With home sales on a tear across Canada this winter, “house prices are not only rising faster than family income, they are rising more than total annual income,” Bank of Montreal senior economist Sal Guatieri wrote in a client note Wednesday, titled “Your house earns more than you.”
That’s not necessarily true everywhere. If you live in the Prairie provinces, the single-digit price growth there wouldn’t match a median household income, but it’s true for virtually every market in Ontario, while many places in B.C. ― Chilliwack, Vancouver Island and the Okanagan Valley ― came very close.
Watch: Low inventory means price increases for real estate aren’t done. Story continues below.
In the Hamilton-Burlington real estate market southwest of Toronto, the benchmark house price rose by $154,000 in the past year, to $786,600. That’s double the $75,464 median household income for the area, as reported in the 2016 census.
“It’s clearly unsustainable in the long run, as affordability would deteriorate pretty quickly if it continued,” Guatieri wrote in an email to HuffPost Canada.
Still, Guatieri doesn’t see a correction in the cards this year “as demand is simply too strong relative to limited supply, but we do expect sales levels and price growth to moderate as affordability weakens and pent-up demand from teleworkers ebbs.”
One thing that could take some steam out of house prices would be rising mortgage rates, and there is some chance of that in the coming months. Mortgage rates tend to move with the interest paid on government bonds, and those have jumped in recent weeks.
In a client note Wednesday, Capital Economics estimated that the fixed, five-year discount mortgage rate will rise to 2.3 per cent this year, from 1.8 per cent today. If the difference between mortgage rates and government borrowing rates returns to normal ― it’s currently very narrow ― mortgage rates will hit 2.8 per cent, economist Stephen Brown predicted.
“We doubt either scenario would send house prices into reverse,” he wrote in a client note, adding that this would reduce the maximum purchase price by only a few percentage points.
BMO’s Guatieri doesn’t expect much of an increase in mortgage rates for one key reason ― the Bank of Canada won’t allow it.
“Central banks are pretty determined to keep the stimulus taps wide open,” he wrote.

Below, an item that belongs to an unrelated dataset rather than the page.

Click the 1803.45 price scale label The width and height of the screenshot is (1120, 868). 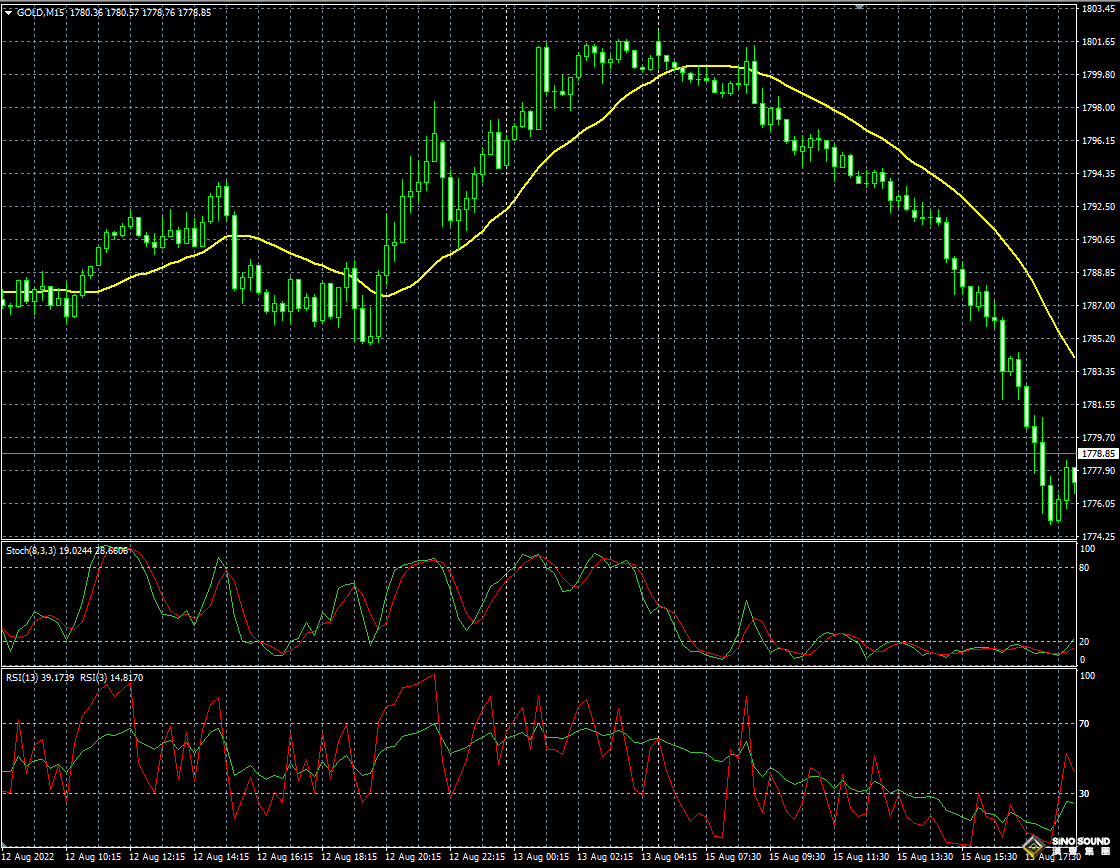tap(1098, 8)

Select cities where houses are making more than households:
Greater Toronto
Benchmark house price: $941,100
House price change, Jan. 2020-Jan. 2021: $100,082
Median household income: $78,373
Greater Montreal
Benchmark house price: $434,200
House price change, Jan. 2020-Jan. 2021: $62,000
Median household income: $61,790
Fraser Valley, B.C.
Benchmark house price: $911,300
House price change, Jan. 2020-Jan. 2021: $75,900
Median household income: $69,289
Ottawa, Ont.
Benchmark house price: $561,000
House price change, Jan. 2020-Jan. 2021: $102,000
Median household income: $86,541
Kitchener-Cambridge-Waterloo, Ont.
Benchmark house price: $660,900
House price change, Jan. 2020-Jan. 2021: $126,800
Median household income: $94,057
Mississauga, Ont.
Benchmark house price: $988,500
House price change, Jan. 2020-Jan. 2021: $107,000
Median household income: $83,018
Simcoe, Ont.
Benchmark house price: $478,800
House price change, Jan. 2020-Jan. 2021: $108,100
Median household income: $76,489
Benchmark house prices from the Canadian Real Estate Association. Household income data from the Canada Census 2016.